Amazon processes over 66,000 orders per minute at peak, serves hundreds of millions of customers across 20+ countries, and runs one of the most complex distributed systems ever built — all while most transactions complete in under a second. Understanding how to design a system at this scale isn't just an interview exercise; it's a masterclass in the real trade-offs that define modern software engineering: consistency vs. availability, latency vs. accuracy, operational simplicity vs. raw performance.
The core problem Amazon solves is multi-dimensional. It's not just a database with a shopping cart on top. It's a real-time inventory system, a personalization engine, a payments processor, a logistics orchestrator, a search engine, and a seller marketplace — all running simultaneously, all needing to agree on the state of the world, and all needing to survive individual component failures without the customer ever noticing. The challenge isn't writing any one of these systems; it's making them work together under crushing load.

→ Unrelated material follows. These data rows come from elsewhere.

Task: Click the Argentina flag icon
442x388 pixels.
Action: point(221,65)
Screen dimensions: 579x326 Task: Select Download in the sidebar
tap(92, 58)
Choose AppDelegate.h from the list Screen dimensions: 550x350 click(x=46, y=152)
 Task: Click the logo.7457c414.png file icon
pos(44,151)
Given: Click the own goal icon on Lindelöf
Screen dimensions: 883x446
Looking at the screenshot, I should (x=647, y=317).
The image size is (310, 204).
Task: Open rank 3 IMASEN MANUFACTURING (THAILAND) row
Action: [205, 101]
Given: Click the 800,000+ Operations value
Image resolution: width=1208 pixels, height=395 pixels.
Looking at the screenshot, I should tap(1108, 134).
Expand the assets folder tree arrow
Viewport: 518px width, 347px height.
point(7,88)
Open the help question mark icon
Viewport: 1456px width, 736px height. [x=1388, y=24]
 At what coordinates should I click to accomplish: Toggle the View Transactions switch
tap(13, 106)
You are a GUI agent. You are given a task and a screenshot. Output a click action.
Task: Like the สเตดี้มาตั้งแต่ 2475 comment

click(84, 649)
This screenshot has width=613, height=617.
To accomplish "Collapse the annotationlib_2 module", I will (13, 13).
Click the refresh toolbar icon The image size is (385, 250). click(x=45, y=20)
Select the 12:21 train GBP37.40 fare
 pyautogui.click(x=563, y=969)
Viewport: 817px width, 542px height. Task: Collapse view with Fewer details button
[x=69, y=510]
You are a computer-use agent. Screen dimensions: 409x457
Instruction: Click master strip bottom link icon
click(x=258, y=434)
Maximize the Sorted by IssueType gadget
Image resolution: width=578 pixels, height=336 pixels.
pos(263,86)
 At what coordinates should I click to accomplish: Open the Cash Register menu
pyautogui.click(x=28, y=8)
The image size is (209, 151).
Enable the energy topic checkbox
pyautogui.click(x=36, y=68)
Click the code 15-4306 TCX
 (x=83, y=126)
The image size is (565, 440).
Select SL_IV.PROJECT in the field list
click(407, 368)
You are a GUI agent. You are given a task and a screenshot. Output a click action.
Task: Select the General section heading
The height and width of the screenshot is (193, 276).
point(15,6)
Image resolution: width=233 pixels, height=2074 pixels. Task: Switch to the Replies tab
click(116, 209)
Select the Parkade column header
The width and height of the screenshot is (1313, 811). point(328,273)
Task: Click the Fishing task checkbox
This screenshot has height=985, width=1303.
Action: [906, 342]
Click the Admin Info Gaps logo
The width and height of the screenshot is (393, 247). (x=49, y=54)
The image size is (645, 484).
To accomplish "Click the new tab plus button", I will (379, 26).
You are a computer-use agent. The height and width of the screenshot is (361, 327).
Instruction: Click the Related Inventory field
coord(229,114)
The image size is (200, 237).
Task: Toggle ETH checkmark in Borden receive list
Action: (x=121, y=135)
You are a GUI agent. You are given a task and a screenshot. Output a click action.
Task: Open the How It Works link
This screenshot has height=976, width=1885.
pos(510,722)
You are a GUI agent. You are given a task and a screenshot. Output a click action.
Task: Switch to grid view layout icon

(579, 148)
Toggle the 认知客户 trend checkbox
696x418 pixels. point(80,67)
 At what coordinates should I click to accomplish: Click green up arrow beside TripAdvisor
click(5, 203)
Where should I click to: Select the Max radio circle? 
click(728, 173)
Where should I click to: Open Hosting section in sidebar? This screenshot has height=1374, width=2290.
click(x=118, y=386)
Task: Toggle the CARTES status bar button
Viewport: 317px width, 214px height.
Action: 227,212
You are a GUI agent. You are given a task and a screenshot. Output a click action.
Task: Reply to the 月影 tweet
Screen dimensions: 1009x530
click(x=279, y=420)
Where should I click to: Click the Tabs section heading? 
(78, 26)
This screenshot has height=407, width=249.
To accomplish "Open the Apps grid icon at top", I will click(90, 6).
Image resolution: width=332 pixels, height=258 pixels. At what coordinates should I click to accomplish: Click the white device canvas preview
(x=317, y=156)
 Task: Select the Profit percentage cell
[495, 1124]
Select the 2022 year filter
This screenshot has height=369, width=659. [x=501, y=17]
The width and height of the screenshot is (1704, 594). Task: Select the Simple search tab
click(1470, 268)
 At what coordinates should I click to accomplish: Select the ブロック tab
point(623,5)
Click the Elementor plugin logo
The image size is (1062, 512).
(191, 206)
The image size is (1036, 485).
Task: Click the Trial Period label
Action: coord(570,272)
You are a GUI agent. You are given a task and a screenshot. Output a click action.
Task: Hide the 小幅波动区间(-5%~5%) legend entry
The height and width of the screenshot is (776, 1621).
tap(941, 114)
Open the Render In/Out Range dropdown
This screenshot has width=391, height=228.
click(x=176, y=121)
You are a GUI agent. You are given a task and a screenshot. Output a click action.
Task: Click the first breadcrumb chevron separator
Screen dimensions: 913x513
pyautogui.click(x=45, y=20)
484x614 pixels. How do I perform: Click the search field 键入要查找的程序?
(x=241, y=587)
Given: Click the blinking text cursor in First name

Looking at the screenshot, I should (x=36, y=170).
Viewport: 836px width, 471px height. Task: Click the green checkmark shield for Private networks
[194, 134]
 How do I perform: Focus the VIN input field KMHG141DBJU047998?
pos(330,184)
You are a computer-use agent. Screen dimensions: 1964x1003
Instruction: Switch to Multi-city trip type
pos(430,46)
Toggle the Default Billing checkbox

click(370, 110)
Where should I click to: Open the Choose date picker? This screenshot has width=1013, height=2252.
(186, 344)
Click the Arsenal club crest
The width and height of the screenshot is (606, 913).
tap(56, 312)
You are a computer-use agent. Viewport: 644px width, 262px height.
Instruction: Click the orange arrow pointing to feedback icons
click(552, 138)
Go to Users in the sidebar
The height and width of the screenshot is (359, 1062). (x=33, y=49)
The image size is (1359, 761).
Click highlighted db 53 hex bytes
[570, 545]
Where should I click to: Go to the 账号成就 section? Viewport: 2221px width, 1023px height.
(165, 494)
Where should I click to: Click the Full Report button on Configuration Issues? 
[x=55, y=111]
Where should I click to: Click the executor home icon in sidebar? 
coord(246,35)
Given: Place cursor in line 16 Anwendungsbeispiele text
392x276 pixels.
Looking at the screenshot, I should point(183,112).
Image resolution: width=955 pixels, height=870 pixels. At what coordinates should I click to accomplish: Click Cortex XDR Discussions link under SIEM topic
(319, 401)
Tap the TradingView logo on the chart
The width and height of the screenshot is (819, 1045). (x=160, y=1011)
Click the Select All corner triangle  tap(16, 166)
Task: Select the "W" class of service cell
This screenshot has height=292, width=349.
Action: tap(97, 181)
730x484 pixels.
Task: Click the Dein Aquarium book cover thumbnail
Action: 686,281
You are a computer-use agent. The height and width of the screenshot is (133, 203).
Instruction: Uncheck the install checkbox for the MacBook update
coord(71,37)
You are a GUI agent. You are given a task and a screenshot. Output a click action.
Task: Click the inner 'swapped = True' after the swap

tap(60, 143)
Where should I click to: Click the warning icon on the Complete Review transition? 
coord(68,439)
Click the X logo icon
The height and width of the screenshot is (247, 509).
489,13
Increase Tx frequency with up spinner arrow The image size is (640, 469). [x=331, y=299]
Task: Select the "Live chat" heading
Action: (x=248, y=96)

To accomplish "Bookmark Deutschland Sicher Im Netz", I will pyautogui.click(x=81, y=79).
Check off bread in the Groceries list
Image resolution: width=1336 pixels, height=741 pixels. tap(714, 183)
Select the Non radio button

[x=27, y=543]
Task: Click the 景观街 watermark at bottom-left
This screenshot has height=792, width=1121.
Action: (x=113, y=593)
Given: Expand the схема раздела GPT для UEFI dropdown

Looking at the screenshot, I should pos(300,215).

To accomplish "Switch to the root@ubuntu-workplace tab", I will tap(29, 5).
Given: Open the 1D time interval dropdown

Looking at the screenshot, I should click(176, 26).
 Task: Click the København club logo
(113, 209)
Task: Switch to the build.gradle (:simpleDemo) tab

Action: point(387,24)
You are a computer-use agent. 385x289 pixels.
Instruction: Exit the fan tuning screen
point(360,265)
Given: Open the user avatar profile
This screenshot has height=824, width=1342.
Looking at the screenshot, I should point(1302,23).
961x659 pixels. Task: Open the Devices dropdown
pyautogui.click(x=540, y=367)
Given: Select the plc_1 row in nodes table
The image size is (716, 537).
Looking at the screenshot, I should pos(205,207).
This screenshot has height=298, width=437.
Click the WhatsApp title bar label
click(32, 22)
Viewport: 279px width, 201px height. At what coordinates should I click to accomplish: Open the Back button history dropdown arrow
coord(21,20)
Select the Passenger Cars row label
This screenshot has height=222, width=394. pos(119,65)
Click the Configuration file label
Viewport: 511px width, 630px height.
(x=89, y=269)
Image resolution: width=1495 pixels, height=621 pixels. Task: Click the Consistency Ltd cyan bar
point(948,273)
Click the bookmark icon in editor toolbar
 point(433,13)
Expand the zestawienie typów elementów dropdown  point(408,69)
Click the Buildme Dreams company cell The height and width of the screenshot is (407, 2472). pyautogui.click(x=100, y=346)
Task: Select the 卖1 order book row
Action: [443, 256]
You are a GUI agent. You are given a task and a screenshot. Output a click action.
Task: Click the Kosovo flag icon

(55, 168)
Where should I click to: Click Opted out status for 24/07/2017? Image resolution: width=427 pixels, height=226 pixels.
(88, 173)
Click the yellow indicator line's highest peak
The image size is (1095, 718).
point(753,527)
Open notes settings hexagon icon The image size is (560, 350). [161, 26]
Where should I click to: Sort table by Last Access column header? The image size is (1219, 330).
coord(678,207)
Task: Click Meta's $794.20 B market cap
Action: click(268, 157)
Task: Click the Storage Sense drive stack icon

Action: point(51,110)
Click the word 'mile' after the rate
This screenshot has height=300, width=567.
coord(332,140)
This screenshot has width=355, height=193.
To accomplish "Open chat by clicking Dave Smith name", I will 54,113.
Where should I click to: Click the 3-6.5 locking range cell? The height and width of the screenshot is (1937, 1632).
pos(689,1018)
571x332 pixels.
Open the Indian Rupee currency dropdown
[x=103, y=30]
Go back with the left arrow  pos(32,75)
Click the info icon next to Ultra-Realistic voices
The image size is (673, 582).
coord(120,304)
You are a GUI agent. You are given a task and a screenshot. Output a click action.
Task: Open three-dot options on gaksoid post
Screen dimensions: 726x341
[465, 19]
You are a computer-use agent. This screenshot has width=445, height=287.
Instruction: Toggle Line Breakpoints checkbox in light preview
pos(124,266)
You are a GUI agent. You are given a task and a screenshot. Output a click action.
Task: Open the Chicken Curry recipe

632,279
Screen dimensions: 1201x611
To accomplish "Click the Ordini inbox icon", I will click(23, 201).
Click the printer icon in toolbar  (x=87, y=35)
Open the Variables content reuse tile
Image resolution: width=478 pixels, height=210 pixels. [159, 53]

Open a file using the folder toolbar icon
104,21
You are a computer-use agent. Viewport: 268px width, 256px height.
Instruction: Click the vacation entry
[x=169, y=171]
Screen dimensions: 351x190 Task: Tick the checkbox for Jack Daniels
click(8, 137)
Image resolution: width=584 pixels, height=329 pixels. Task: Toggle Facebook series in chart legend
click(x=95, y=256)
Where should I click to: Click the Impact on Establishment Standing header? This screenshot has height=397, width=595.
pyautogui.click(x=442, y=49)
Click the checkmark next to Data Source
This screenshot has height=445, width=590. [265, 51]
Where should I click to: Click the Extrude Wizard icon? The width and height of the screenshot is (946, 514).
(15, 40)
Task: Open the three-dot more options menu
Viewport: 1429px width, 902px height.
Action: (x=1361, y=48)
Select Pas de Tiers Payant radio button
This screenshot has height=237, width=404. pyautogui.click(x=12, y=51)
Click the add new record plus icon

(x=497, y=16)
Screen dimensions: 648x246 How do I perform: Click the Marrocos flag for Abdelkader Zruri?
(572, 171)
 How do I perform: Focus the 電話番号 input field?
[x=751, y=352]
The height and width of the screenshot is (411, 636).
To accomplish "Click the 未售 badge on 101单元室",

By the end of this article, you'll be able to walk into a system design interview and articulate a coherent, production-realistic Amazon architecture. You'll understand why the product catalog is separated from inventory, why the cart lives in a different data store than order history, how search is decoupled from the relational database, and what actually happens between you clicking 'Buy Now' and your order appearing on screen. You'll know the real trade-offs, not just the happy path.
What Designing Amazon Really Means — S3 Blast Radius and Checkout Races
Designing Amazon means decomposing a monolithic e-commerce platform into hundreds of loosely coupled, fault-tolerant services, each owning a single business capability. The core mechanic is service-oriented architecture (SOA) with explicit contracts, asynchronous communication via message queues, and eventual consistency for non-critical paths. You trade strong consistency for availability and partition tolerance — the CAP theorem in practice.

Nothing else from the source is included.